TL;DR
- Mapping: Schema defining document structure (similar to RDB table definitions)
- text: For full-text search, tokenized by Analyzer
- keyword: For exact value matching, sorting/aggregation
- Analyzer: Converts text into searchable tokens (use Nori for Korean)
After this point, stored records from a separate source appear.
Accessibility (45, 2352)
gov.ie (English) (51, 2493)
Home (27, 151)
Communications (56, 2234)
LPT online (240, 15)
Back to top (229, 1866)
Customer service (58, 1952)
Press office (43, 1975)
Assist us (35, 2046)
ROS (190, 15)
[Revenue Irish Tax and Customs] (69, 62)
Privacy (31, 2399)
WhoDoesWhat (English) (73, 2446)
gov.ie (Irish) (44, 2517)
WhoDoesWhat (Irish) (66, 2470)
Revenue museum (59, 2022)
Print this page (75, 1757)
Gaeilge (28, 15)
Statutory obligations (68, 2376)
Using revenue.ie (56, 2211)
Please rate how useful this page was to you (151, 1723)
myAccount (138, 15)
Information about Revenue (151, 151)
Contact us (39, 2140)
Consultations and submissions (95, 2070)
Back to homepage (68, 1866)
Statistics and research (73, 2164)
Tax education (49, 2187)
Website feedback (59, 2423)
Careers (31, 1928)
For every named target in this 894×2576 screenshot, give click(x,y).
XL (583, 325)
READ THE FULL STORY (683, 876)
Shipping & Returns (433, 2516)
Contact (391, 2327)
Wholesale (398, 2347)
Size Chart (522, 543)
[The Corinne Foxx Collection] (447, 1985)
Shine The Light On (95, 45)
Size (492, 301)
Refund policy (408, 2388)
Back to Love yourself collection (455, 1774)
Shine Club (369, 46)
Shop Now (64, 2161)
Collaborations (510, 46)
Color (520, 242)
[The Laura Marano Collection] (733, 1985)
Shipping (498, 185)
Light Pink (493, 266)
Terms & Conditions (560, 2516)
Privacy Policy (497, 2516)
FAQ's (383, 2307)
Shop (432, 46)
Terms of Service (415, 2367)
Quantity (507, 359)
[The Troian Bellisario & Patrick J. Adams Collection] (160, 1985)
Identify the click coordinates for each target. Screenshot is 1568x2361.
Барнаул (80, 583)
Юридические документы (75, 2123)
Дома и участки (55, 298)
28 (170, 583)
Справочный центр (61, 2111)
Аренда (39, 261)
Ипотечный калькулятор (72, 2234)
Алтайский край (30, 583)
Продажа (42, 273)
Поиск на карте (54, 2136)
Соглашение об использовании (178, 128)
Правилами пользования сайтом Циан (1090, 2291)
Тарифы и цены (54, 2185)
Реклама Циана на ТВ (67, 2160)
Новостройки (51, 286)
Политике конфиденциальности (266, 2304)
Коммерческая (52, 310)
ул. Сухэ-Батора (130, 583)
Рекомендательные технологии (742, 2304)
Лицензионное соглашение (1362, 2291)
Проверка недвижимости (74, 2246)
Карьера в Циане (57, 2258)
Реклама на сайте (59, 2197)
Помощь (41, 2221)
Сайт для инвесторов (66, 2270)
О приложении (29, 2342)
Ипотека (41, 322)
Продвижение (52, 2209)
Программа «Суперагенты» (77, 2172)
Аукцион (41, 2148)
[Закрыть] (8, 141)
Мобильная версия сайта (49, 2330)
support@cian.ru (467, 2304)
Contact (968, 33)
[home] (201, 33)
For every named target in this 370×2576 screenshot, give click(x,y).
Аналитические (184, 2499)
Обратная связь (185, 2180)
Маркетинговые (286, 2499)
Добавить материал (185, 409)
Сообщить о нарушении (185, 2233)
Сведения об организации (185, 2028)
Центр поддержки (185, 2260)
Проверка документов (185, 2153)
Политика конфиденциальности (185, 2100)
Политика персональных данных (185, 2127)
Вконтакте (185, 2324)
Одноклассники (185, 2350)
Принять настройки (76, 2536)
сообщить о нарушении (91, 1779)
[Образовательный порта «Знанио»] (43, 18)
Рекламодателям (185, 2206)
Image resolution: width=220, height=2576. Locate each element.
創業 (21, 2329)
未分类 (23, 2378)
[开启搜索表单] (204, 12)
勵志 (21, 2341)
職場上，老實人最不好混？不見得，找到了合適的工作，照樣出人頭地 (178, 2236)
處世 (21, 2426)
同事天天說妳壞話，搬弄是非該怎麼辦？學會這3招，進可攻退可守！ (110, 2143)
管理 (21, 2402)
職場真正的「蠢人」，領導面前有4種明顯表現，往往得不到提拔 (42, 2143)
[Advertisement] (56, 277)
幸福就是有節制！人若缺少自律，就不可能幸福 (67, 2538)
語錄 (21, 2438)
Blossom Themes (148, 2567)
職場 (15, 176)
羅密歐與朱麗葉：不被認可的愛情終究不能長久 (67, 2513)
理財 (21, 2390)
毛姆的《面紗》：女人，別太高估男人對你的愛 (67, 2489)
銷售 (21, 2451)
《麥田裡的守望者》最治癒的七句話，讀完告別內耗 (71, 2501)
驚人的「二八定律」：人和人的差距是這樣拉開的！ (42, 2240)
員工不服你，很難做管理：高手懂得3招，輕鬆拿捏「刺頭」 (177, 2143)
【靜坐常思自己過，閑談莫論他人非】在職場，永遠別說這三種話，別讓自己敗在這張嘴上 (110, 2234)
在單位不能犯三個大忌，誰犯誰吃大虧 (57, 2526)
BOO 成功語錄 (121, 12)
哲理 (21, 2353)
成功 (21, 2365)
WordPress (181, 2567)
- Denormalization: Include related data in one document since there’s no JOIN
Target Audience: Developers looking to use Elasticsearch search features Prerequisites: Core Components, basic JSON syntax
This document covers Mapping, Field Type, and Analyzer design for effectively storing and searching data in Elasticsearch.
What is Mapping?#
Why define a Mapping upfront? What happens if you index documents without a Mapping? Elasticsearch might infer “2024-01-15” as a string instead of a date, or assign a numeric ID as long type, wasting unnecessary memory. Changing the type later requires reindexing all data. Mapping is the schema definition that prevents these problems from the start.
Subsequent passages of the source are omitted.